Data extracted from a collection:

'''

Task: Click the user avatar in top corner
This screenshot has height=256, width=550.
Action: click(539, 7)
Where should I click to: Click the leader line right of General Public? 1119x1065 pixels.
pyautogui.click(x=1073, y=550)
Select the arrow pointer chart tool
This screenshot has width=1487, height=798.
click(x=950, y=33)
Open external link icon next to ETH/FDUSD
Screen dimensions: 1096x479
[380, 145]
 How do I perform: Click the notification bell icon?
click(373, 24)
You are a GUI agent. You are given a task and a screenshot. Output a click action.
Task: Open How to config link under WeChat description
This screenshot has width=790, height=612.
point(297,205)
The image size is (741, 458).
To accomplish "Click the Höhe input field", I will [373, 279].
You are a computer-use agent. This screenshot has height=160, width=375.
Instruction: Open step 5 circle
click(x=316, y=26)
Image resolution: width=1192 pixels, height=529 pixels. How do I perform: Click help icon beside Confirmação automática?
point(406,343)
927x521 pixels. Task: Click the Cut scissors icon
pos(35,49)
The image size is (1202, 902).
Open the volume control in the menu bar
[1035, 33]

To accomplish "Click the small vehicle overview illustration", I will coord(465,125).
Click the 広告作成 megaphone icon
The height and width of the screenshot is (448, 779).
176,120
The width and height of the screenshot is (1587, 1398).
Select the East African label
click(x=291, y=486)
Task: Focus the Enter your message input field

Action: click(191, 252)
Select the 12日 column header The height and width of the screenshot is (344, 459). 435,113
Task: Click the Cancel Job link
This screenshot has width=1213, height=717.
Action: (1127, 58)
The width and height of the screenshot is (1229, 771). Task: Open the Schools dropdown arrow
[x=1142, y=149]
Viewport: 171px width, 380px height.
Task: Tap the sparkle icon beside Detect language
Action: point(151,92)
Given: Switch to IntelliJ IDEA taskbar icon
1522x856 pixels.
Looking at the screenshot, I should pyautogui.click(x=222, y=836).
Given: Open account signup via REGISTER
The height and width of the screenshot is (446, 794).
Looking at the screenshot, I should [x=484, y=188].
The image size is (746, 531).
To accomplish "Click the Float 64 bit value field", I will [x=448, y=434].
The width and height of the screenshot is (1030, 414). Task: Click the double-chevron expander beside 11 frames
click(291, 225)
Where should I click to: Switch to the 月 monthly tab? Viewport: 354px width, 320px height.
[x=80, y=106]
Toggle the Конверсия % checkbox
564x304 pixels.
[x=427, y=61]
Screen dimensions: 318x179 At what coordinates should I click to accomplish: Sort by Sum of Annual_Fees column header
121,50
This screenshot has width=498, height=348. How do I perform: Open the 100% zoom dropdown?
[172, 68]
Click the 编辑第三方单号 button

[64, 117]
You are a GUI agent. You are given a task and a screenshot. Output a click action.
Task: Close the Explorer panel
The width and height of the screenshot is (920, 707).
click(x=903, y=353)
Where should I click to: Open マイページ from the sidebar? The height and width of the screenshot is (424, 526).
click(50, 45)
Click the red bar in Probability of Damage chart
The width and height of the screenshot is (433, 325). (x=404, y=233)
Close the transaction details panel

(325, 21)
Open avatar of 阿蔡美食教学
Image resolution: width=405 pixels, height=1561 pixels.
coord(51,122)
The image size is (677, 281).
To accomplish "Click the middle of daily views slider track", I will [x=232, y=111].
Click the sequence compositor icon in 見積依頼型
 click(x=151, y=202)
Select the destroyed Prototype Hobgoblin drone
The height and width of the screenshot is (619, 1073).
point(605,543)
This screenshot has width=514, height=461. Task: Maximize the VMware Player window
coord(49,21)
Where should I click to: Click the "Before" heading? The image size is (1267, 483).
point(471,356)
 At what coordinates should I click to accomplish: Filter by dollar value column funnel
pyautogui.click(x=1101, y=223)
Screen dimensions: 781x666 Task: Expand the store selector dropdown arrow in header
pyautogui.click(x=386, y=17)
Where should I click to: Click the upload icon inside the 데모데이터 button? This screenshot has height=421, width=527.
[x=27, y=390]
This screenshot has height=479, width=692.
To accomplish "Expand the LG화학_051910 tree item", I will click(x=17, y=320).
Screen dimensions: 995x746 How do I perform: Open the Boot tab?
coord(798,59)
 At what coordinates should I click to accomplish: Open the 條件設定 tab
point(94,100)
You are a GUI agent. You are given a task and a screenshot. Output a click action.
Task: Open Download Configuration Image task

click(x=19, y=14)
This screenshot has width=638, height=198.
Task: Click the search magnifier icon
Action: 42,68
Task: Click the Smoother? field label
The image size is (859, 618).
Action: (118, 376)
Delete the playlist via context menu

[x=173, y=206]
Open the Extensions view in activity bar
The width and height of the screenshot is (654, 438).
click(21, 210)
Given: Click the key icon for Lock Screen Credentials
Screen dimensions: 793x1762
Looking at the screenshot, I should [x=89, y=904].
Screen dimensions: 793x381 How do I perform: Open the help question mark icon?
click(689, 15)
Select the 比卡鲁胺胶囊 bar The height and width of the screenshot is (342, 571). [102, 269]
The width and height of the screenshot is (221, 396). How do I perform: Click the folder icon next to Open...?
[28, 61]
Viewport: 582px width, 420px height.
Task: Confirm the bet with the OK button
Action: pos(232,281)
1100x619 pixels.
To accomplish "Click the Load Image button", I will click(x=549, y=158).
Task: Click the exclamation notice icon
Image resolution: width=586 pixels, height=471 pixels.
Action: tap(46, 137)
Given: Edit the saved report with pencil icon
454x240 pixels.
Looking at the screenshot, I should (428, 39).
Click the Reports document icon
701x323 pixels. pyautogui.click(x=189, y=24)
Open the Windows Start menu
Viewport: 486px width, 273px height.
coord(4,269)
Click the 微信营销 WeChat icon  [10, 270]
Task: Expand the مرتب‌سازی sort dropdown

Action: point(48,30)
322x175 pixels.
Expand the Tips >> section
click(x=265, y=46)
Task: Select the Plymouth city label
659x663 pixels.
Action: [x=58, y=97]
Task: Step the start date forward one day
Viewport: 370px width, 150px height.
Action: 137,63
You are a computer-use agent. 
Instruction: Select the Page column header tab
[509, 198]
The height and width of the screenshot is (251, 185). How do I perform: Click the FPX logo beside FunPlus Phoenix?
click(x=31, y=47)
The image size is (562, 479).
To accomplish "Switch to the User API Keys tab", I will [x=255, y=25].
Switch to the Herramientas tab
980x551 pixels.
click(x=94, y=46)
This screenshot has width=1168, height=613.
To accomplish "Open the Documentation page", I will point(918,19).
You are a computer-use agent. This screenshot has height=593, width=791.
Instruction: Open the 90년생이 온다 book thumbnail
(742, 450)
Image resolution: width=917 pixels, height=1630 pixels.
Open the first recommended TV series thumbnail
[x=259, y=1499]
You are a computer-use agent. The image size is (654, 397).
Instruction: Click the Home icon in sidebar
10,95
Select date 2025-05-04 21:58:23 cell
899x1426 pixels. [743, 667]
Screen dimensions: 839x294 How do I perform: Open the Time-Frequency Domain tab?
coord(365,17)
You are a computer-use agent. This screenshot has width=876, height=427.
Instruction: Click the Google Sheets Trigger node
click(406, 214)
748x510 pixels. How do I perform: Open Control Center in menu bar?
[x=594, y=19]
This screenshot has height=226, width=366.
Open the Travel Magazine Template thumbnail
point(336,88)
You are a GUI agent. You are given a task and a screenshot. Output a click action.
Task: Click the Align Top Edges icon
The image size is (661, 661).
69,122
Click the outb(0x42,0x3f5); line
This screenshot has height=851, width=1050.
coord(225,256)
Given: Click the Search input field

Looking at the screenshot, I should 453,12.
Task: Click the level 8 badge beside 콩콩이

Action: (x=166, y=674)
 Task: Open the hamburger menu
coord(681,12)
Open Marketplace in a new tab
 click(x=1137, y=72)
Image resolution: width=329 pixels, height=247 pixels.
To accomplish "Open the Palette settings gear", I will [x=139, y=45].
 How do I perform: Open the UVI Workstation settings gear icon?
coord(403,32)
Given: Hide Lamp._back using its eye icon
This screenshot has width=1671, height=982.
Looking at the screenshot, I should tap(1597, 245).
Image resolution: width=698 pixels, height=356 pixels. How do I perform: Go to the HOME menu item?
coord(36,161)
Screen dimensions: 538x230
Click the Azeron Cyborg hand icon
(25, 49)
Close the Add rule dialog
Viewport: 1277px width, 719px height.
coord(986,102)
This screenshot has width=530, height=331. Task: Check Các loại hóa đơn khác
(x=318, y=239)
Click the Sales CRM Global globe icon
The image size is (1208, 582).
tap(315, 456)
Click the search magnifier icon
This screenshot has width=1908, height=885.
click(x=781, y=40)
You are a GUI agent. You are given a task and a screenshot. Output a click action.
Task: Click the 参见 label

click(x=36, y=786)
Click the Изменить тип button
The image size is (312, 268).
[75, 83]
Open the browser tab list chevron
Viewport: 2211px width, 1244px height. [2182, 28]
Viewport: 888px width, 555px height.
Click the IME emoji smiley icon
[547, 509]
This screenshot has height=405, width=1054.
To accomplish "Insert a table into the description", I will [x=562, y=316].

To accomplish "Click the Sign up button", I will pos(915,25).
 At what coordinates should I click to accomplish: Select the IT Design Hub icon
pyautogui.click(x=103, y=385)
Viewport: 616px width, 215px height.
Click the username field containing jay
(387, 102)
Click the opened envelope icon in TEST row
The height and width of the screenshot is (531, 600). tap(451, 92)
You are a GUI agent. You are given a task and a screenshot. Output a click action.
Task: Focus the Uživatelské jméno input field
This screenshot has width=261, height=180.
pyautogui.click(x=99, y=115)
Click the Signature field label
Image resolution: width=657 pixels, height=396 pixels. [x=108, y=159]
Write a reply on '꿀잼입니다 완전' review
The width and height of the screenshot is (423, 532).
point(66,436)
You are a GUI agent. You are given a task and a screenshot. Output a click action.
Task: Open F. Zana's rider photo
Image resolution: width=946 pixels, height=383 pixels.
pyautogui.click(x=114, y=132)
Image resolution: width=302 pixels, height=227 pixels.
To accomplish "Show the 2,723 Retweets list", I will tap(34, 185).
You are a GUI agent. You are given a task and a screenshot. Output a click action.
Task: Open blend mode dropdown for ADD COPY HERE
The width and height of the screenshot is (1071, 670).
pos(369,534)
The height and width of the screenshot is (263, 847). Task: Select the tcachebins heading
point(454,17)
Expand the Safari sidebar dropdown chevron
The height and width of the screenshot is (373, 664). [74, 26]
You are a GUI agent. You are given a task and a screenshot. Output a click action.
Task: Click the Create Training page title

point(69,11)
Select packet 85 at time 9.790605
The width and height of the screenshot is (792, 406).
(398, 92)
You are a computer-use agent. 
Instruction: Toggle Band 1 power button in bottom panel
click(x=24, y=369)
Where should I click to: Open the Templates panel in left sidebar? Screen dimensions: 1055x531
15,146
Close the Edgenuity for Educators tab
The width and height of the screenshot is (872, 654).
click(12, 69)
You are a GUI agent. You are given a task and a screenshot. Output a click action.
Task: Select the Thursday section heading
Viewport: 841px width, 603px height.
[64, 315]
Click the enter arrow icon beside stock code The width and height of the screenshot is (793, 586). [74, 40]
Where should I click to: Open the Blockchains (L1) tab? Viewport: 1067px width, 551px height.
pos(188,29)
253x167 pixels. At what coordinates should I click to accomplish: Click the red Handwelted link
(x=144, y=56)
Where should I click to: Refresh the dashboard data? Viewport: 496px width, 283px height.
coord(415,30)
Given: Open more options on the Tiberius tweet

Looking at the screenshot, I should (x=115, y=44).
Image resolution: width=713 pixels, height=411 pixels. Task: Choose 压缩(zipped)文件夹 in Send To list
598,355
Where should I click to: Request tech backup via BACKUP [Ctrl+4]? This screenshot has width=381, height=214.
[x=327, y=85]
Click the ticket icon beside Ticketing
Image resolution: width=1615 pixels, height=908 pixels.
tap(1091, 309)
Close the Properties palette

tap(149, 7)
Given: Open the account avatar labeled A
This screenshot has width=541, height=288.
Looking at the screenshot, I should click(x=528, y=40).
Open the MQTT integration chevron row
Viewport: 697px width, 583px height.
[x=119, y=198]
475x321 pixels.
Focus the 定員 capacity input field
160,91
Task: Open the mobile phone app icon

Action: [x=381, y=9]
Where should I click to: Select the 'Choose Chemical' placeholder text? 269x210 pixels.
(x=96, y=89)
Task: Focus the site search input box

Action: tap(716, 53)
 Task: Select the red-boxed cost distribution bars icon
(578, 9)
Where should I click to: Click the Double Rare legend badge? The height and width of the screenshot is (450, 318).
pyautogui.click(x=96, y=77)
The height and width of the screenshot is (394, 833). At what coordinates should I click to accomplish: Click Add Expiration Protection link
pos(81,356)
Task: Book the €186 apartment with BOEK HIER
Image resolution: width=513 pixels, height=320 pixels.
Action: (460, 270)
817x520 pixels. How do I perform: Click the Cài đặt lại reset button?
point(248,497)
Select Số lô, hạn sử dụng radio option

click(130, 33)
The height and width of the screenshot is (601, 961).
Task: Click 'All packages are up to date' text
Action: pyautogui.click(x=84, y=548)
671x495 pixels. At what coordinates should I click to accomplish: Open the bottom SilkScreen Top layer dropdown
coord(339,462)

'''

Print the records verbatim, starting with the line containing "Viewport: 616px width, 215px height." and ending with the line containing "click(12, 69)", both included.

Answer to the task:
Viewport: 616px width, 215px height.
Click the username field containing jay
(387, 102)
Click the opened envelope icon in TEST row
The height and width of the screenshot is (531, 600). tap(451, 92)
You are a GUI agent. You are given a task and a screenshot. Output a click action.
Task: Focus the Uživatelské jméno input field
This screenshot has width=261, height=180.
pyautogui.click(x=99, y=115)
Click the Signature field label
Image resolution: width=657 pixels, height=396 pixels. [x=108, y=159]
Write a reply on '꿀잼입니다 완전' review
The width and height of the screenshot is (423, 532).
point(66,436)
You are a GUI agent. You are given a task and a screenshot. Output a click action.
Task: Open F. Zana's rider photo
Image resolution: width=946 pixels, height=383 pixels.
pyautogui.click(x=114, y=132)
Image resolution: width=302 pixels, height=227 pixels.
To accomplish "Show the 2,723 Retweets list", I will tap(34, 185).
You are a GUI agent. You are given a task and a screenshot. Output a click action.
Task: Open blend mode dropdown for ADD COPY HERE
The width and height of the screenshot is (1071, 670).
pos(369,534)
The height and width of the screenshot is (263, 847). Task: Select the tcachebins heading
point(454,17)
Expand the Safari sidebar dropdown chevron
The height and width of the screenshot is (373, 664). [74, 26]
You are a GUI agent. You are given a task and a screenshot. Output a click action.
Task: Click the Create Training page title

point(69,11)
Select packet 85 at time 9.790605
The width and height of the screenshot is (792, 406).
(398, 92)
You are a computer-use agent. 
Instruction: Toggle Band 1 power button in bottom panel
click(x=24, y=369)
Where should I click to: Open the Templates panel in left sidebar? Screen dimensions: 1055x531
15,146
Close the Edgenuity for Educators tab
The width and height of the screenshot is (872, 654).
click(12, 69)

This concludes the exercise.